2025 Annual Audit Report
2025 Annual Report
New Asia Process (Zhejiang) Co., Ltd. 2025 Annual Report Summary
This is a summary of New Asia Process (Zhejiang) Co., Ltd.'s 2025 annual report. The company focuses on lithium-ion battery materials, chemical materials-adhesives, and electronic information product sales. Key financial figures show total assets of 2,980,970,295.95 yuan and net assets attributable to shareholders of 954,364,136.43 yuan. The report details the company's business segments and financial performance over the past three years.
Announcement on Using Idle Own Funds to Purchase Wealth Management Products
Xin Ya Precision (Zhejiang) Co., Ltd. will use up to RMB 60 million of idle own funds for low-risk, high-liquidity wealth management products. This aims to improve fund utilization efficiency and increase company revenue without impacting normal operations. The investment period is one year from the board meeting approval. The company will implement strict risk control measures.
Announcement on Applying for Comprehensive Credit Line and Providing Guarantee
New Asia Manufacturing (Zhejiang) Co., Ltd. is applying for a RMB 90 million credit line from Shanghai Pudong Development Bank, Shenzhen Branch, secured by its property. The company and its subsidiaries plan to secure up to RMB 1.5 billion in guarantees in 2025. This move aims to support daily operations and business development, with financial risks deemed controllable.
Announcement on Providing Guarantee for Subsidiary's Bank Credit Application
New Asia Process (Zhejiang) Co., Ltd. announces a guarantee for its subsidiary, Yunyan Trading, to obtain a RMB 10 million credit line from Beijing Bank.
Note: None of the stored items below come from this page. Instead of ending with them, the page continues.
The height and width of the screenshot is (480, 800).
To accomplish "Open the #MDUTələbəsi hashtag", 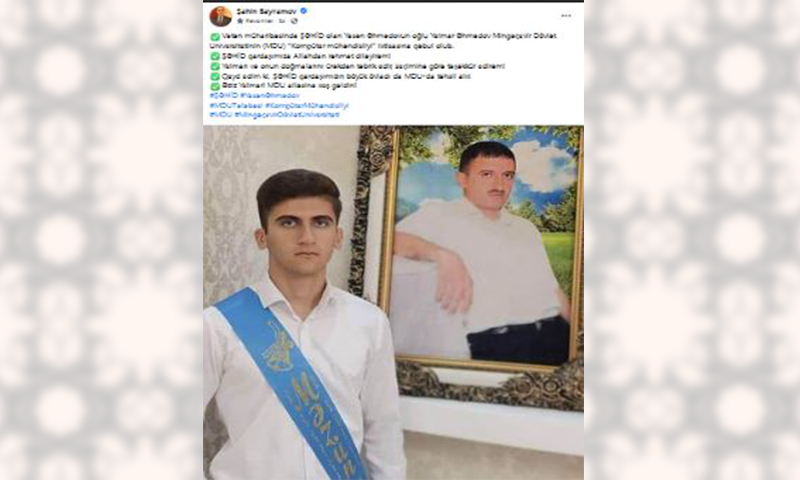I will [x=236, y=106].
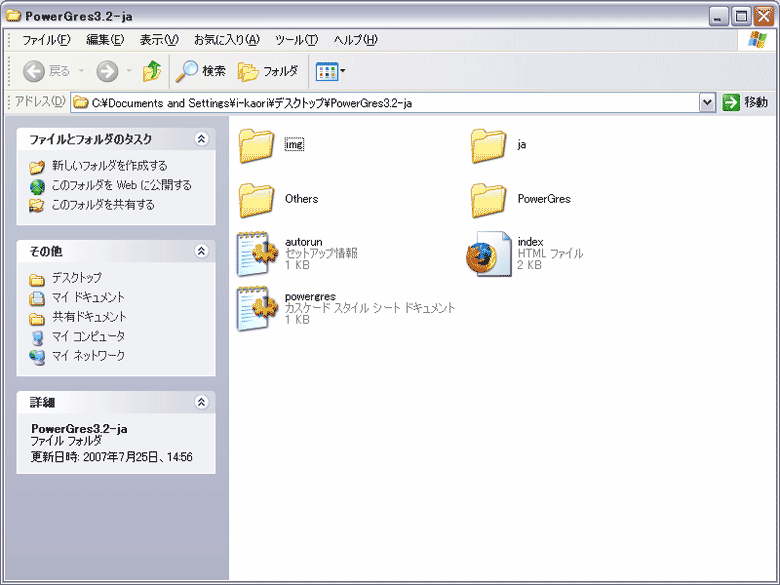Image resolution: width=780 pixels, height=585 pixels.
Task: Collapse the Details (詳細) panel
Action: pyautogui.click(x=201, y=402)
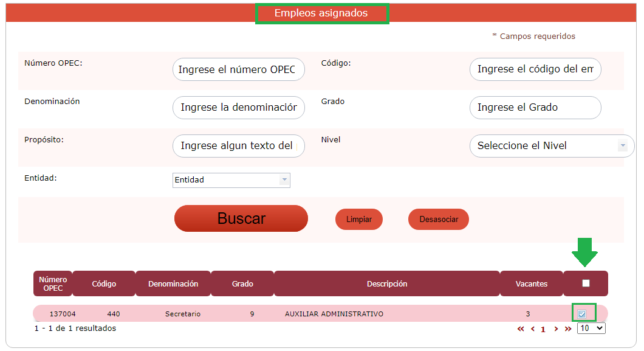This screenshot has height=351, width=644.
Task: Click the Denominación input field
Action: pos(238,108)
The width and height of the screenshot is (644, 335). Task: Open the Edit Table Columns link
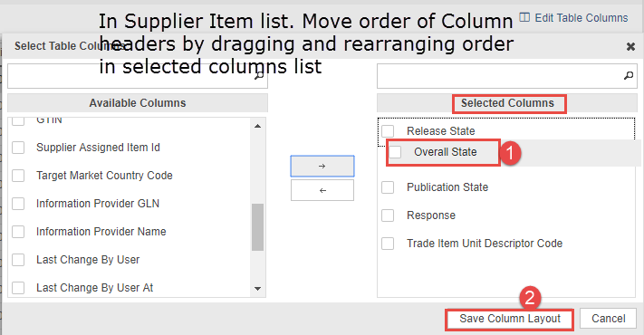click(582, 17)
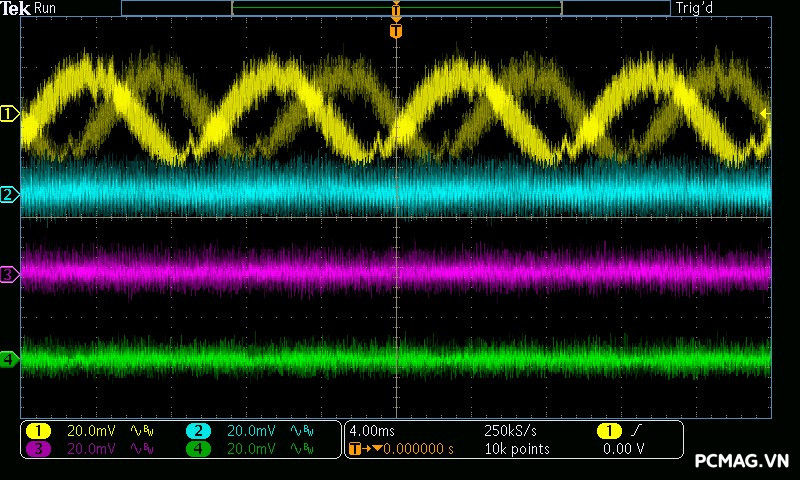Select the green channel 4 readout badge
Image resolution: width=800 pixels, height=480 pixels.
click(198, 449)
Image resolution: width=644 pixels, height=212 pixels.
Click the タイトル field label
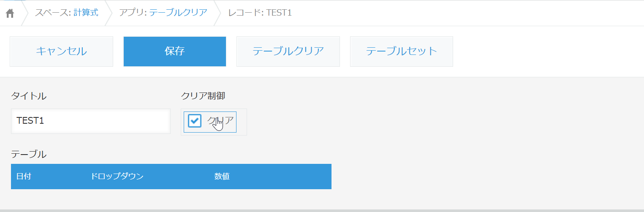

This is part of a broader RMB 1.5 billion guarantee framework for 2025. The guarantee is for operational needs and is considered within the company's controllable risk.
Supplementary Announcement on Providing Guarantees for Subsidiary's Bank Credit Facility
This announcement supplements a previous disclosure regarding guarantees for a subsidiary's bank credit facility. The company is providing a joint liability guarantee for a RMB 10 million credit line for its wholly-owned subsidiary, Shenzhen New Asia New Materials Co., Ltd. This is within the previously approved RMB 15 billion annual guarantee limit and is considered to have controllable financial risk.
Announcement on Partial Debt Default and Guarantee Progress of a Subsidiary
This announcement details a partial debt default by subsidiary Zhejiang Xinya Zhongning New Energy Co., Ltd. The company and its subsidiary are negotiating a repayment plan with Quzhou Industrial Investment Group Co., Ltd. for a RMB 280 million entrusted loan. The default involves a RMB 240 million principal amount, representing 24.77% of the company's net assets.
Announcement on Providing Guarantee for Subsidiary's Bank Credit Application
Xin Ya Precision (Zhejiang) Co., Ltd. announces a guarantee for its wholly-owned subsidiary, Shenzhen Xin Ya New Materials Co., Ltd., to apply for a RMB 10 million credit line from Shanghai Bank. This is part of a broader RMB 1.5 billion credit line approval for the company and its subsidiaries. The guarantee is a joint and several liability, with the subsidiary's asset-liability ratio below 70%. The company assesses the financial risk as controllable.